**PROBLEM DESCRIPTION:** Copy the stretch from the line containing "600x421 pixels." through the line containing "point(79,951)", swapping "form view" for "list view" and leaving everything else unchanged.

**DATA EXTRACT:**
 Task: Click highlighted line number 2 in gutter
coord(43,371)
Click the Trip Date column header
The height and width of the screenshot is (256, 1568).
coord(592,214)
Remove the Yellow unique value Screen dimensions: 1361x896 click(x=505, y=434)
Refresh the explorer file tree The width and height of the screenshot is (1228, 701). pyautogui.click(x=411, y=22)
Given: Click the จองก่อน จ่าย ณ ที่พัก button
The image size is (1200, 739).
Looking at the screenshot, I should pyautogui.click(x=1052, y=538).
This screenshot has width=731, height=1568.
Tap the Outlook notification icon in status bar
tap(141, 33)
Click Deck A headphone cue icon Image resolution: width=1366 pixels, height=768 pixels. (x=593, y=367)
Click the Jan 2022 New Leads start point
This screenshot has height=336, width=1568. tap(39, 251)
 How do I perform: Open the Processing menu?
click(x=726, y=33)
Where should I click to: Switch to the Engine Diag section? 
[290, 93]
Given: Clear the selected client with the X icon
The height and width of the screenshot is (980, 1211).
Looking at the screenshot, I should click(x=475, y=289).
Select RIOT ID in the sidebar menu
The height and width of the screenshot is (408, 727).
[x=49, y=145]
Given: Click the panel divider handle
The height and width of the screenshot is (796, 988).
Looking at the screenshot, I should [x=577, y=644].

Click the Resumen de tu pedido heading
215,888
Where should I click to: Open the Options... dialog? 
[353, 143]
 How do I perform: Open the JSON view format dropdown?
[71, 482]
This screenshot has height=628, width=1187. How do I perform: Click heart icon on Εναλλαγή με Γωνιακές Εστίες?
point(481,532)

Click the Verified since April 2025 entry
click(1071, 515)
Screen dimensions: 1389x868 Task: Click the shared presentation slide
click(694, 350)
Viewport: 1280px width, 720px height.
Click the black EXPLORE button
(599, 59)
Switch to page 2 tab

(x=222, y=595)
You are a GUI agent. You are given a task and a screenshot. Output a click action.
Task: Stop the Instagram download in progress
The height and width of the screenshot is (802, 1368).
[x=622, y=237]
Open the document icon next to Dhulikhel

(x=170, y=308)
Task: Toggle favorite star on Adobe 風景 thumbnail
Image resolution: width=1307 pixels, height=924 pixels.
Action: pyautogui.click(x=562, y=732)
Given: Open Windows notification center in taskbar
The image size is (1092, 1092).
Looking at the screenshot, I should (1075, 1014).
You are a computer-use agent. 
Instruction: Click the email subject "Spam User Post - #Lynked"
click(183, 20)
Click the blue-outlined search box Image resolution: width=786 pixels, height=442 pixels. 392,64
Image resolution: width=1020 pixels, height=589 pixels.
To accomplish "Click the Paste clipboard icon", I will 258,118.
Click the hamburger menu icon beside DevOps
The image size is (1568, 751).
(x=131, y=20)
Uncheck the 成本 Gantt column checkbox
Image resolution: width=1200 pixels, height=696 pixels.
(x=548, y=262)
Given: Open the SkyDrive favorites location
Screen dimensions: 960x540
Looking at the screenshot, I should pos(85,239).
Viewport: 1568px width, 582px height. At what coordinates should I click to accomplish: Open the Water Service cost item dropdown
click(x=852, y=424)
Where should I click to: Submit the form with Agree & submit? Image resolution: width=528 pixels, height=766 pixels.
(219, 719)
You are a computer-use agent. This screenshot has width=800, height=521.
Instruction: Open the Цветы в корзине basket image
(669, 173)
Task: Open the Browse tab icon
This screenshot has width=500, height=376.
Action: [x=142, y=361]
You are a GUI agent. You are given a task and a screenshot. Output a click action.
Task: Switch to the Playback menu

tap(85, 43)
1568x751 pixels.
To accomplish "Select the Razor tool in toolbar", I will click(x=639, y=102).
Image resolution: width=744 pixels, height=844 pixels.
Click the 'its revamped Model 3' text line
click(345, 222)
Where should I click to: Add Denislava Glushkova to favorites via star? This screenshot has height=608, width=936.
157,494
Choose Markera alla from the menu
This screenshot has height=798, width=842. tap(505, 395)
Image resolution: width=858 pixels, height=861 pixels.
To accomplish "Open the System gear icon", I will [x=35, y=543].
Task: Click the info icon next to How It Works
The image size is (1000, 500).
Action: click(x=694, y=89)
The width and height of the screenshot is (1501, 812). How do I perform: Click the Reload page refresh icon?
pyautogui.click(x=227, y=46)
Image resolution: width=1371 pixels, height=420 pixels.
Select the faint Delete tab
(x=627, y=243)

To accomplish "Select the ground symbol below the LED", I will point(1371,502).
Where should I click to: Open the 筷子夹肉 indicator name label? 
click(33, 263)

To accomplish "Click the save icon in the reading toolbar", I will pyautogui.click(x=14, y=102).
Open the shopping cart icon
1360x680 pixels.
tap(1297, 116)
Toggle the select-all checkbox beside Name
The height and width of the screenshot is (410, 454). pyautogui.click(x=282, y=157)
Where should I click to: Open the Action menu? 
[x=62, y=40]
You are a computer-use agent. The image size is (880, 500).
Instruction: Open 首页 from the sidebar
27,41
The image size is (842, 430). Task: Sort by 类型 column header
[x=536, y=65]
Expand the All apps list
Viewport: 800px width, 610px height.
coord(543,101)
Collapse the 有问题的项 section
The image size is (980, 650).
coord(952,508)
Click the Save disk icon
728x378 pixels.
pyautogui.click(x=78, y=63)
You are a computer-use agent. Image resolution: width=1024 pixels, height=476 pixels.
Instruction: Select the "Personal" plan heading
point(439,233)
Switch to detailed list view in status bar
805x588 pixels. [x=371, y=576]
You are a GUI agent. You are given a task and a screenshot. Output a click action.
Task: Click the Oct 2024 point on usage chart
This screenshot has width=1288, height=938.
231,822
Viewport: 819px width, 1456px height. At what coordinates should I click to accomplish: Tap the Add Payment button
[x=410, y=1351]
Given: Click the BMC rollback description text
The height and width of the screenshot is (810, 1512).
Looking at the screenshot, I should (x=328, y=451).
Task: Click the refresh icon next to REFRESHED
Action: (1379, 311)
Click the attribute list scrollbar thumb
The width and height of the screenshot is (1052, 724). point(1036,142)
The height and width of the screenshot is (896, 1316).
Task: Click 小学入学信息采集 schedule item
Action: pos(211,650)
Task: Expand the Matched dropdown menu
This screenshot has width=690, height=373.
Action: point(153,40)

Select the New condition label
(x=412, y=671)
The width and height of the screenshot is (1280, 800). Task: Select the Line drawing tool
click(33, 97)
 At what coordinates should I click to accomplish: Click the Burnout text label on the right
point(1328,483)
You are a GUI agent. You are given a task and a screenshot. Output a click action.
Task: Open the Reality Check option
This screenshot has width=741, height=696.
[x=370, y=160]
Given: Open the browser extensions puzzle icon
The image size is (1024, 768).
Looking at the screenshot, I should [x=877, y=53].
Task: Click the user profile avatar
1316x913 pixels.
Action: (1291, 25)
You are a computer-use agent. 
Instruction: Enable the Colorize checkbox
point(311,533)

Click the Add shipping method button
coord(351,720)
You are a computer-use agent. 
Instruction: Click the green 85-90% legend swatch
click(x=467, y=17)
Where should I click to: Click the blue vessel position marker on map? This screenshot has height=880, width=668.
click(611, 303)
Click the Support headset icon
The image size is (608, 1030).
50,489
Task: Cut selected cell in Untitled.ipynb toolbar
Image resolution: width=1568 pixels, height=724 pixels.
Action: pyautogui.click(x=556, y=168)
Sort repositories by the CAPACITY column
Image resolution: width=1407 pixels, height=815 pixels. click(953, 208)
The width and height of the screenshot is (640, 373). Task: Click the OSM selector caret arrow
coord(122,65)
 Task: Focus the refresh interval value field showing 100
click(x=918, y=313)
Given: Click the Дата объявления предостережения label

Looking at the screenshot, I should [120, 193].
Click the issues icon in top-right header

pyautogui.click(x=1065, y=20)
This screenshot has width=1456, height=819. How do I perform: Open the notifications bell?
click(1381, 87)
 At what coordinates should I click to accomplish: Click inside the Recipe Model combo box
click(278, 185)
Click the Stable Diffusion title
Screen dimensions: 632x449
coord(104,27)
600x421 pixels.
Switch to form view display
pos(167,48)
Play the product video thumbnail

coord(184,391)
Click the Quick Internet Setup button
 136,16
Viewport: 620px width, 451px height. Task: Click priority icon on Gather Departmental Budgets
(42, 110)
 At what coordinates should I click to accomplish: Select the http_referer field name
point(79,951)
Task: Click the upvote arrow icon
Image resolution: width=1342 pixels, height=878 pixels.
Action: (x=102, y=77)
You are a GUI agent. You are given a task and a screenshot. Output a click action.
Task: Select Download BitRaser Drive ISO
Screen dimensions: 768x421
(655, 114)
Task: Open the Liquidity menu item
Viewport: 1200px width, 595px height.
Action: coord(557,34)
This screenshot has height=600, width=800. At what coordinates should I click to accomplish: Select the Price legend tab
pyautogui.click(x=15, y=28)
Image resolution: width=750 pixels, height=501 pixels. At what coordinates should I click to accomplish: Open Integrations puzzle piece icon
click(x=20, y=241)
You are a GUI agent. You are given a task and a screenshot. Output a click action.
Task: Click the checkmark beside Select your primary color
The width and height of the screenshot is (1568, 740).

**EXPECTED OUTPUT:**
600x421 pixels.
Switch to list view display
pos(167,48)
Play the product video thumbnail

coord(184,391)
Click the Quick Internet Setup button
 136,16
Viewport: 620px width, 451px height. Task: Click priority icon on Gather Departmental Budgets
(42, 110)
 At what coordinates should I click to accomplish: Select the http_referer field name
point(79,951)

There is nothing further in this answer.